GIVEN DATA:

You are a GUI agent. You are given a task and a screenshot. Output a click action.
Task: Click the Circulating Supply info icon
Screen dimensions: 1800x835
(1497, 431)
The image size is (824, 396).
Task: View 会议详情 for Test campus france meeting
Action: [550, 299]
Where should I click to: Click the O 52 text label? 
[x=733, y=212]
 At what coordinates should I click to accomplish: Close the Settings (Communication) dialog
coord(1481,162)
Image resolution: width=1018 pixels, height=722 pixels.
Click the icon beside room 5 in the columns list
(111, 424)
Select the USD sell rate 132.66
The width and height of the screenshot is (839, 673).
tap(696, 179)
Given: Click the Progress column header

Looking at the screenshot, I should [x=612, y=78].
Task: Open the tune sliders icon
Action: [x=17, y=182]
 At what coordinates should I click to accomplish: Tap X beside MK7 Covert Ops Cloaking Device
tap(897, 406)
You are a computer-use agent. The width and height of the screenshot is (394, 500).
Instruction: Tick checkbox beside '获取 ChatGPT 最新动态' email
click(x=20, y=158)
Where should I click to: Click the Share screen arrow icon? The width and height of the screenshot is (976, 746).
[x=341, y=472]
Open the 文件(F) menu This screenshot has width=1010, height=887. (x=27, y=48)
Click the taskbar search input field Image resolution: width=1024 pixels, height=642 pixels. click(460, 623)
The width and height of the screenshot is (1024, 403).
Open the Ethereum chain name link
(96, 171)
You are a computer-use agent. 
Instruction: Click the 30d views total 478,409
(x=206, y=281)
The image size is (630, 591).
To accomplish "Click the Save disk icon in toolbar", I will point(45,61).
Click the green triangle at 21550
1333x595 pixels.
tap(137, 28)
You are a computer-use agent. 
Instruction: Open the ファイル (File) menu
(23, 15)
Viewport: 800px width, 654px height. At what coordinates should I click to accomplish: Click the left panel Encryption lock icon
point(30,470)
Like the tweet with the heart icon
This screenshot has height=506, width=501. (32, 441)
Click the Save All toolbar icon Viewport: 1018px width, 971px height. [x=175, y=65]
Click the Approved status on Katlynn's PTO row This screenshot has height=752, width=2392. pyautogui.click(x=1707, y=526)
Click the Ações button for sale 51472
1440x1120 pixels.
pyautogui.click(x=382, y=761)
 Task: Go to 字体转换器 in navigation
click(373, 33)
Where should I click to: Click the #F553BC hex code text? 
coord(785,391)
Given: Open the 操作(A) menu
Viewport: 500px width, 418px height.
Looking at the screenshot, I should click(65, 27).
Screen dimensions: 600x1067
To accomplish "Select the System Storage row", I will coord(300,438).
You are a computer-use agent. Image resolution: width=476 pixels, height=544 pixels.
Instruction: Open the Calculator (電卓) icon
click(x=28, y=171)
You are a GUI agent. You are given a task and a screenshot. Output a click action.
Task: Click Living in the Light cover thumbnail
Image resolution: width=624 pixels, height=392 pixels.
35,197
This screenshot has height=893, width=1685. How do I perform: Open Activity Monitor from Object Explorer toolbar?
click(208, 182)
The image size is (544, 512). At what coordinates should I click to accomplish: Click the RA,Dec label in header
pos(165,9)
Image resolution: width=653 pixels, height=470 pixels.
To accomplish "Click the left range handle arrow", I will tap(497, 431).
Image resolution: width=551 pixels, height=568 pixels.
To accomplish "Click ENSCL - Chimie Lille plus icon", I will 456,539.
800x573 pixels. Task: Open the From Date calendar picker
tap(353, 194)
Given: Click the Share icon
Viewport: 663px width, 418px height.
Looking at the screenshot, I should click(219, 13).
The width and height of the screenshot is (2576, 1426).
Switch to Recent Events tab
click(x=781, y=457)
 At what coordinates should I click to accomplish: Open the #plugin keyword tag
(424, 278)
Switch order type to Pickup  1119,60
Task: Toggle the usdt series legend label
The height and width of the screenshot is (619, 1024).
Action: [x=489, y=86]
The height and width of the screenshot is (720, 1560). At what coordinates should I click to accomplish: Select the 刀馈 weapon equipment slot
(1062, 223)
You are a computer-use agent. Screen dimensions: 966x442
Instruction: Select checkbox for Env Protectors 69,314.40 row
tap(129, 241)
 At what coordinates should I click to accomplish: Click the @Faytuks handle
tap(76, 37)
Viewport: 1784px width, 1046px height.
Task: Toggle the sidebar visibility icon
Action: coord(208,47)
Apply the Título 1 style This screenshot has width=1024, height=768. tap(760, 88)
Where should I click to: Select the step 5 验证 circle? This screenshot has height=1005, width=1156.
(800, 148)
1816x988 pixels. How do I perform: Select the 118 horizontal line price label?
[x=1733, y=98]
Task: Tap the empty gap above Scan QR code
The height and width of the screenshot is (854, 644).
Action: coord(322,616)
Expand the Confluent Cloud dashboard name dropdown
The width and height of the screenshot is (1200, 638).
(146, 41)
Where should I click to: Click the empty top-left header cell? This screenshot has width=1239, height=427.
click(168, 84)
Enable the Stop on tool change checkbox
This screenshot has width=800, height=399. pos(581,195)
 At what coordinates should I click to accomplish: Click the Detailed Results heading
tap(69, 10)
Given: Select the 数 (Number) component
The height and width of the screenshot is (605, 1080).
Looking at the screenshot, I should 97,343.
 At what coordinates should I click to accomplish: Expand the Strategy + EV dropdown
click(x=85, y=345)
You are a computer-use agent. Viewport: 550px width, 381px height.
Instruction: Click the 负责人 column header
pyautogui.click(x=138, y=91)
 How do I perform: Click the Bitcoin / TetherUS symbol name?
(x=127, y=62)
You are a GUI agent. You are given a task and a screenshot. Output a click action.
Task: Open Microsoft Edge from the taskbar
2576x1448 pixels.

PROBLEM TO SOLVE: All of the data above is to be transcribed without alteration.

YOUR RESPONSE:
You are a GUI agent. You are given a task and a screenshot. Output a click action.
Task: Click the Circulating Supply info icon
Screen dimensions: 1800x835
(1497, 431)
The image size is (824, 396).
Task: View 会议详情 for Test campus france meeting
Action: [550, 299]
Where should I click to: Click the O 52 text label? 
[x=733, y=212]
 At what coordinates should I click to accomplish: Close the Settings (Communication) dialog
coord(1481,162)
Image resolution: width=1018 pixels, height=722 pixels.
Click the icon beside room 5 in the columns list
(111, 424)
Select the USD sell rate 132.66
The width and height of the screenshot is (839, 673).
tap(696, 179)
Given: Click the Progress column header

Looking at the screenshot, I should [x=612, y=78].
Task: Open the tune sliders icon
Action: [x=17, y=182]
 At what coordinates should I click to accomplish: Tap X beside MK7 Covert Ops Cloaking Device
tap(897, 406)
You are a computer-use agent. The width and height of the screenshot is (394, 500).
Instruction: Tick checkbox beside '获取 ChatGPT 最新动态' email
click(x=20, y=158)
Where should I click to: Click the Share screen arrow icon? The width and height of the screenshot is (976, 746).
[x=341, y=472]
Open the 文件(F) menu This screenshot has width=1010, height=887. (x=27, y=48)
Click the taskbar search input field Image resolution: width=1024 pixels, height=642 pixels. click(460, 623)
The width and height of the screenshot is (1024, 403).
Open the Ethereum chain name link
(96, 171)
You are a computer-use agent. 
Instruction: Click the 30d views total 478,409
(x=206, y=281)
The image size is (630, 591).
To accomplish "Click the Save disk icon in toolbar", I will point(45,61).
Click the green triangle at 21550
1333x595 pixels.
tap(137, 28)
You are a computer-use agent. 
Instruction: Open the ファイル (File) menu
(23, 15)
Viewport: 800px width, 654px height. At what coordinates should I click to accomplish: Click the left panel Encryption lock icon
point(30,470)
Like the tweet with the heart icon
This screenshot has height=506, width=501. (32, 441)
Click the Save All toolbar icon Viewport: 1018px width, 971px height. [x=175, y=65]
Click the Approved status on Katlynn's PTO row This screenshot has height=752, width=2392. pyautogui.click(x=1707, y=526)
Click the Ações button for sale 51472
1440x1120 pixels.
pyautogui.click(x=382, y=761)
 Task: Go to 字体转换器 in navigation
click(373, 33)
Where should I click to: Click the #F553BC hex code text? 
coord(785,391)
Given: Open the 操作(A) menu
Viewport: 500px width, 418px height.
Looking at the screenshot, I should click(65, 27).
Screen dimensions: 600x1067
To accomplish "Select the System Storage row", I will coord(300,438).
You are a computer-use agent. Image resolution: width=476 pixels, height=544 pixels.
Instruction: Open the Calculator (電卓) icon
click(x=28, y=171)
You are a GUI agent. You are given a task and a screenshot. Output a click action.
Task: Click Living in the Light cover thumbnail
Image resolution: width=624 pixels, height=392 pixels.
35,197
This screenshot has height=893, width=1685. How do I perform: Open Activity Monitor from Object Explorer toolbar?
click(208, 182)
The image size is (544, 512). At what coordinates should I click to accomplish: Click the RA,Dec label in header
pos(165,9)
Image resolution: width=653 pixels, height=470 pixels.
To accomplish "Click the left range handle arrow", I will tap(497, 431).
Image resolution: width=551 pixels, height=568 pixels.
To accomplish "Click ENSCL - Chimie Lille plus icon", I will 456,539.
800x573 pixels. Task: Open the From Date calendar picker
tap(353, 194)
Given: Click the Share icon
Viewport: 663px width, 418px height.
Looking at the screenshot, I should click(219, 13).
The width and height of the screenshot is (2576, 1426).
Switch to Recent Events tab
click(x=781, y=457)
 At what coordinates should I click to accomplish: Open the #plugin keyword tag
(424, 278)
Switch order type to Pickup  1119,60
Task: Toggle the usdt series legend label
The height and width of the screenshot is (619, 1024).
Action: [x=489, y=86]
The height and width of the screenshot is (720, 1560). At what coordinates should I click to accomplish: Select the 刀馈 weapon equipment slot
(1062, 223)
You are a computer-use agent. Screen dimensions: 966x442
Instruction: Select checkbox for Env Protectors 69,314.40 row
tap(129, 241)
 At what coordinates should I click to accomplish: Click the @Faytuks handle
tap(76, 37)
Viewport: 1784px width, 1046px height.
Task: Toggle the sidebar visibility icon
Action: coord(208,47)
Apply the Título 1 style This screenshot has width=1024, height=768. tap(760, 88)
Where should I click to: Select the step 5 验证 circle? This screenshot has height=1005, width=1156.
(800, 148)
1816x988 pixels. How do I perform: Select the 118 horizontal line price label?
[x=1733, y=98]
Task: Tap the empty gap above Scan QR code
The height and width of the screenshot is (854, 644).
Action: coord(322,616)
Expand the Confluent Cloud dashboard name dropdown
The width and height of the screenshot is (1200, 638).
(146, 41)
Where should I click to: Click the empty top-left header cell? This screenshot has width=1239, height=427.
click(168, 84)
Enable the Stop on tool change checkbox
This screenshot has width=800, height=399. pos(581,195)
 At what coordinates should I click to accomplish: Click the Detailed Results heading
tap(69, 10)
Given: Select the 数 (Number) component
The height and width of the screenshot is (605, 1080).
Looking at the screenshot, I should 97,343.
 At what coordinates should I click to accomplish: Expand the Strategy + EV dropdown
click(x=85, y=345)
You are a computer-use agent. Viewport: 550px width, 381px height.
Instruction: Click the 负责人 column header
pyautogui.click(x=138, y=91)
 How do I perform: Click the Bitcoin / TetherUS symbol name?
(x=127, y=62)
You are a GUI agent. You are given a task and a screenshot. Output a click action.
Task: Open Microsoft Edge from the taskbar
2576x1448 pixels.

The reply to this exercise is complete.